It depends on what he is attempting to accomplish.

Will the boards or the parts be reused?

Is he attempting to save the board, the part, or both?

Does he have the ability to re-ball the part?

If not, then there shouldn’t be much to worry about concerning the part.

If he is attempting to save the board, then he also needs to know how to clean and prep the lands after the BGA has been removed.

Does he have a hot air gun, or an oven or a BGA machine?

If he has a hot air gun, heating from one side of the board is OK, typically the part side.

He needs to start the process with the gun about a foot away from the board and gradually (over about a 30 - 45 second time period) bring the gun closer to the board until the nozzle is 1 – 2 inches away from the part, then have something to gently nudge the part to determine when the solder is molten, then lift the part and remove the heat.

You might think that he could perform this with the BGA on the bottom, but the surface tension of the solder would hold the part in place so it would still need to be nudged.
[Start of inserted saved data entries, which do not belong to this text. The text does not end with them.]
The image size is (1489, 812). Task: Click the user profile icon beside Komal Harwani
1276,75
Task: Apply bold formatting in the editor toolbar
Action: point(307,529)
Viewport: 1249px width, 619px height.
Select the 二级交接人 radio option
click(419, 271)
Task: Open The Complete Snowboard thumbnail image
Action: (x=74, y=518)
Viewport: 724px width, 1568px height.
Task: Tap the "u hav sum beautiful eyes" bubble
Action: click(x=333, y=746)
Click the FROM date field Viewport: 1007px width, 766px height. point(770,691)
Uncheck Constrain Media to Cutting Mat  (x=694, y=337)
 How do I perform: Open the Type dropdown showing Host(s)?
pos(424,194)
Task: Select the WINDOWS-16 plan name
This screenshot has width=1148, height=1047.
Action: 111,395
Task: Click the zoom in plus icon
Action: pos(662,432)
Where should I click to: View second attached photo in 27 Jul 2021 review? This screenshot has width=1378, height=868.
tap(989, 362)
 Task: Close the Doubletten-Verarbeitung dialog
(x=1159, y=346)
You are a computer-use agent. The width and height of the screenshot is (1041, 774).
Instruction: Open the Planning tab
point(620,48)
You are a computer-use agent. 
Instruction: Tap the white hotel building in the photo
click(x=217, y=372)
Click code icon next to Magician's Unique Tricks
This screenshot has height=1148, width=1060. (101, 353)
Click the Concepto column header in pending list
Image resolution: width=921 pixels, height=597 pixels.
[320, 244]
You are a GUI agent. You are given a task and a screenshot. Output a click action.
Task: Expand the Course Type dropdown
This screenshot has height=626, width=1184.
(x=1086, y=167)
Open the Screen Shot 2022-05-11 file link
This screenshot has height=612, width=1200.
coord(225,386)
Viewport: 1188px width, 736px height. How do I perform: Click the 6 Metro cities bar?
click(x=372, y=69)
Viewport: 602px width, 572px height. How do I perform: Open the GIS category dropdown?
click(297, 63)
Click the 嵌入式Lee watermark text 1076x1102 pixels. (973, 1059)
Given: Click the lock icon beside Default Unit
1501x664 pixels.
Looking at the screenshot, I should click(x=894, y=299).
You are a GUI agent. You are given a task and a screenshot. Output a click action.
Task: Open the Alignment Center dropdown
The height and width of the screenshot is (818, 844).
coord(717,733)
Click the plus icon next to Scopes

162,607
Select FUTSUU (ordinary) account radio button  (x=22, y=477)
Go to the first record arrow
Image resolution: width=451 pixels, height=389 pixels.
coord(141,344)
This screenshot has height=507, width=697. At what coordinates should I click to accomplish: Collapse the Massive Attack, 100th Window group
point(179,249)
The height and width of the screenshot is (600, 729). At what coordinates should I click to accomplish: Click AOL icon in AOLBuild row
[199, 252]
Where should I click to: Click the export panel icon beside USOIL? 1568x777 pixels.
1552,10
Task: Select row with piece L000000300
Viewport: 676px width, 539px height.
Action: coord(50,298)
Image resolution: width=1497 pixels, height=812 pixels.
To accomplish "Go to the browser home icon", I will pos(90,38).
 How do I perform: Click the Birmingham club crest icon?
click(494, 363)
If he has an oven, everything will re-flow including the BGA so removal of just the BGA could be tricky.


Heating both sides of the board also requires a means of supporting the board as well as controlling the ramp in temperature and should probably be monitored.


Bottom line, if you are just pulling a part, you can heat just one side of the board (typically component side) so long as you heat it up gradually and then don’t get the board too hot during re-flow, but yet hot enough so that all of the solder balls melt so that you don’t pull pads off the board when pulling the part off.


Jed

****************

hope this helps.....

Thrud
05-16-2003, 04:55 AM
dvideo:

Thanks for the info. Since these are functional parts I intend to recycle, the boards are a throw-away. The BGA are going into my "dead chip collection" (North and South bridge chips for computers). I also recover the LS, ALS, and F series logic, resistors, and ceramic chips for experiments.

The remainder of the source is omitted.